I'm trying to scrape a website but need to use splash in all pages because their content created dynamically. right now it renders only the first page, but not the content page or the pagination pages.
here's the code:
import scrapy
from scrapy_splash import SplashRequest
import scrapy_splash
class ShutSpider(scrapy.Spider):
name = 'Shut'
def start_requests(self):
yield SplashRequest(url='ROOTURL',callback=self.parse)
def parse(self, response):
# follow links to author pages
content=response.xpath('//*[@id="iconQuesBar"]/a[4]/@href').extract()
for href in content:
yield response.follow(href.replace('?id=', ''), self.parse_QNA)
if content == []:
return
# follow pagination links
for href in response.xpath('//*[@id="body-div"]/table/tbody/tr[2]/td[3]/center/form/span/a/@href').extract():
yield response.follow(href, self.parse)
def parse_QNA(self, response):
yield {
'url': response.url,
'title': response.xpath('//h1[@class = "head"]/text()').extract()
I've played with it in every way I could think off but it didn't work. the only solution I can think of right now is to send the links to the content pages and pagination using the render API but I think it's really bad coding and there has to be another way.
Thanks for you help.
Instead of response.follow()
, explicitely yield new SplashRequest
for subsequent pages. Also, you'll have to use response.urljoin()
in this case.
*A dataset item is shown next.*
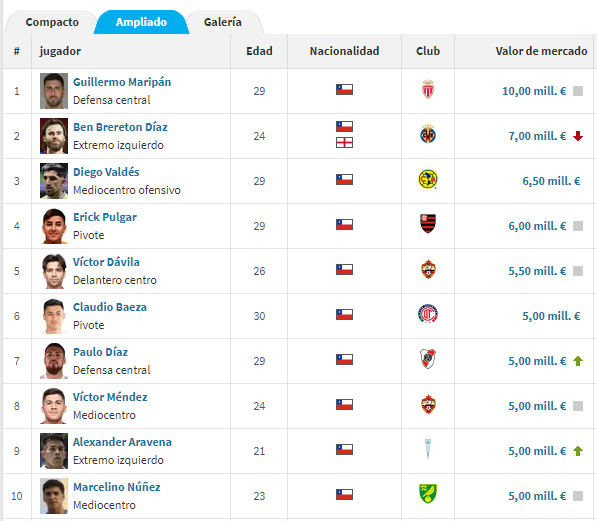Click the Universidad Católica crest icon
597x521 pixels.
[428, 449]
Here's modified code:
import scrapy
from scrapy_splash import SplashRequest
import scrapy_splash
class ShutSpider(scrapy.Spider):
name = 'Shut'
def start_requests(self):
yield SplashRequest(url='ROOTURL',callback=self.parse)
def parse(self, response):
# follow links to author pages
content = response.xpath('//*[@id="iconQuesBar"]/a[4]/@href').extract()
for href in content:
yield SplashRequest(response.urljoin(href.replace('?id=', '')), self.parse_QNA)
if content == []:
return
# follow pagination links
for href in response.xpath('//*[@id="body-div"]/table/tbody/tr[2]/td[3]/center/form/span/a/@href').extract():
yield SplashRequest(response.urljoin(href), self.parse)
def parse_QNA(self, response):
yield {
'url': response.url,
'title': response.xpath('//h1[@class = "head"]/text()').extract()